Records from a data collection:
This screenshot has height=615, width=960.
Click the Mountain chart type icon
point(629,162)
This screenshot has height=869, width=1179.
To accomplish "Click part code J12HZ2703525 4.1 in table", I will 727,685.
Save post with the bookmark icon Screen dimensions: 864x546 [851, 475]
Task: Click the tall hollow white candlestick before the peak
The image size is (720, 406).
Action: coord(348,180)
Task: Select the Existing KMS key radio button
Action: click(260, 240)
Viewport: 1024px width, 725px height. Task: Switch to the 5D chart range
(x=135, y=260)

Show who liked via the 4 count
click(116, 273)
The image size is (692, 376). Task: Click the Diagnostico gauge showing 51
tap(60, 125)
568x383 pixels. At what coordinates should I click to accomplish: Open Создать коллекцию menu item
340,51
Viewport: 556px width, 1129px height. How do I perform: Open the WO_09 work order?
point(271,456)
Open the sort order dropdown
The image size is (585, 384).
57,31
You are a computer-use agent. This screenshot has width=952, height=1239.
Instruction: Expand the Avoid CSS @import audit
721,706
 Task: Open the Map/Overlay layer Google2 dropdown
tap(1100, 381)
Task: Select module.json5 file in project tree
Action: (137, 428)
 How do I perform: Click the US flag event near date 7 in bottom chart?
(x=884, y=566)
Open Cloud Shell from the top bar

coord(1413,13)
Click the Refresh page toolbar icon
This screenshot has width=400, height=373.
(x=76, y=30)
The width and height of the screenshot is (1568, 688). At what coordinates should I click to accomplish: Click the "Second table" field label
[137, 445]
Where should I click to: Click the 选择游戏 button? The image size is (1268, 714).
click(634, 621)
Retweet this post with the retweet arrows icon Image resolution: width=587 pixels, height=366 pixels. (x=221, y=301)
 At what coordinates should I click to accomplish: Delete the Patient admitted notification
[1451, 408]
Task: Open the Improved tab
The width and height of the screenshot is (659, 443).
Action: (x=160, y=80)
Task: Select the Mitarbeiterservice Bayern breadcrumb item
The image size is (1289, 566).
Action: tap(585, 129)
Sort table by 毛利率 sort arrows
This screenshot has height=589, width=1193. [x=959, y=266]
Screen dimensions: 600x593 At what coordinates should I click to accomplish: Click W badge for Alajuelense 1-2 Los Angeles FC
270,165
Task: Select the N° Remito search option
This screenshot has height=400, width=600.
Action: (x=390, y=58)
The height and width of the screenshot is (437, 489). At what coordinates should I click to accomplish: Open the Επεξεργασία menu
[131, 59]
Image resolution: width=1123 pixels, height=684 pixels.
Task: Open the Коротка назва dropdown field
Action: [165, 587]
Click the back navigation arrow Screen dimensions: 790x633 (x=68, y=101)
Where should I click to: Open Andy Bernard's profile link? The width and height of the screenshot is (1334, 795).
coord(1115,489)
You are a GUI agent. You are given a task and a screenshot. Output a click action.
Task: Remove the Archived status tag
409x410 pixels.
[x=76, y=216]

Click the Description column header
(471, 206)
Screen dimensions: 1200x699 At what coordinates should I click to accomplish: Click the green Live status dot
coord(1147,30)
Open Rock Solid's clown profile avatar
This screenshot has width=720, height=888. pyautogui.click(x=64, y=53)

### What the task requires
Output the records above as a Markdown table with the columns No. and Line, giving each non-blank line its own numbered row and omitting blank lines.

### Reply to the exercise
| No. | Line |
|---|---|
| 1 | This screenshot has height=615, width=960. |
| 2 | Click the Mountain chart type icon |
| 3 | point(629,162) |
| 4 | This screenshot has height=869, width=1179. |
| 5 | To accomplish "Click part code J12HZ2703525 4.1 in table", I will 727,685. |
| 6 | Save post with the bookmark icon Screen dimensions: 864x546 [851, 475] |
| 7 | Task: Click the tall hollow white candlestick before the peak |
| 8 | The image size is (720, 406). |
| 9 | Action: coord(348,180) |
| 10 | Task: Select the Existing KMS key radio button |
| 11 | Action: click(260, 240) |
| 12 | Viewport: 1024px width, 725px height. Task: Switch to the 5D chart range |
| 13 | (x=135, y=260) |
| 14 | Show who liked via the 4 count |
| 15 | click(116, 273) |
| 16 | The image size is (692, 376). Task: Click the Diagnostico gauge showing 51 |
| 17 | tap(60, 125) |
| 18 | 568x383 pixels. At what coordinates should I click to accomplish: Open Создать коллекцию menu item |
| 19 | 340,51 |
| 20 | Viewport: 556px width, 1129px height. How do I perform: Open the WO_09 work order? |
| 21 | point(271,456) |
| 22 | Open the sort order dropdown |
| 23 | The image size is (585, 384). |
| 24 | 57,31 |
| 25 | You are a computer-use agent. This screenshot has width=952, height=1239. |
| 26 | Instruction: Expand the Avoid CSS @import audit |
| 27 | 721,706 |
| 28 |  Task: Open the Map/Overlay layer Google2 dropdown |
| 29 | tap(1100, 381) |
| 30 | Task: Select module.json5 file in project tree |
| 31 | Action: (137, 428) |
| 32 |  How do I perform: Click the US flag event near date 7 in bottom chart? |
| 33 | (x=884, y=566) |
| 34 | Open Cloud Shell from the top bar |
| 35 | coord(1413,13) |
| 36 | Click the Refresh page toolbar icon |
| 37 | This screenshot has width=400, height=373. |
| 38 | (x=76, y=30) |
| 39 | The width and height of the screenshot is (1568, 688). At what coordinates should I click to accomplish: Click the "Second table" field label |
| 40 | [137, 445] |
| 41 | Where should I click to: Click the 选择游戏 button? The image size is (1268, 714). |
| 42 | click(634, 621) |
| 43 | Retweet this post with the retweet arrows icon Image resolution: width=587 pixels, height=366 pixels. (x=221, y=301) |
| 44 |  At what coordinates should I click to accomplish: Delete the Patient admitted notification |
| 45 | [1451, 408] |
| 46 | Task: Open the Improved tab |
| 47 | The width and height of the screenshot is (659, 443). |
| 48 | Action: (x=160, y=80) |
| 49 | Task: Select the Mitarbeiterservice Bayern breadcrumb item |
| 50 | The image size is (1289, 566). |
| 51 | Action: tap(585, 129) |
| 52 | Sort table by 毛利率 sort arrows |
| 53 | This screenshot has height=589, width=1193. [x=959, y=266] |
| 54 | Screen dimensions: 600x593 At what coordinates should I click to accomplish: Click W badge for Alajuelense 1-2 Los Angeles FC |
| 55 | 270,165 |
| 56 | Task: Select the N° Remito search option |
| 57 | This screenshot has height=400, width=600. |
| 58 | Action: (x=390, y=58) |
| 59 | The height and width of the screenshot is (437, 489). At what coordinates should I click to accomplish: Open the Επεξεργασία menu |
| 60 | [131, 59] |
| 61 | Image resolution: width=1123 pixels, height=684 pixels. |
| 62 | Task: Open the Коротка назва dropdown field |
| 63 | Action: [165, 587] |
| 64 | Click the back navigation arrow Screen dimensions: 790x633 (x=68, y=101) |
| 65 | Where should I click to: Open Andy Bernard's profile link? The width and height of the screenshot is (1334, 795). |
| 66 | coord(1115,489) |
| 67 | You are a GUI agent. You are given a task and a screenshot. Output a click action. |
| 68 | Task: Remove the Archived status tag |
| 69 | 409x410 pixels. |
| 70 | [x=76, y=216] |
| 71 | Click the Description column header |
| 72 | (471, 206) |
| 73 | Screen dimensions: 1200x699 At what coordinates should I click to accomplish: Click the green Live status dot |
| 74 | coord(1147,30) |
| 75 | Open Rock Solid's clown profile avatar |
| 76 | This screenshot has width=720, height=888. pyautogui.click(x=64, y=53) |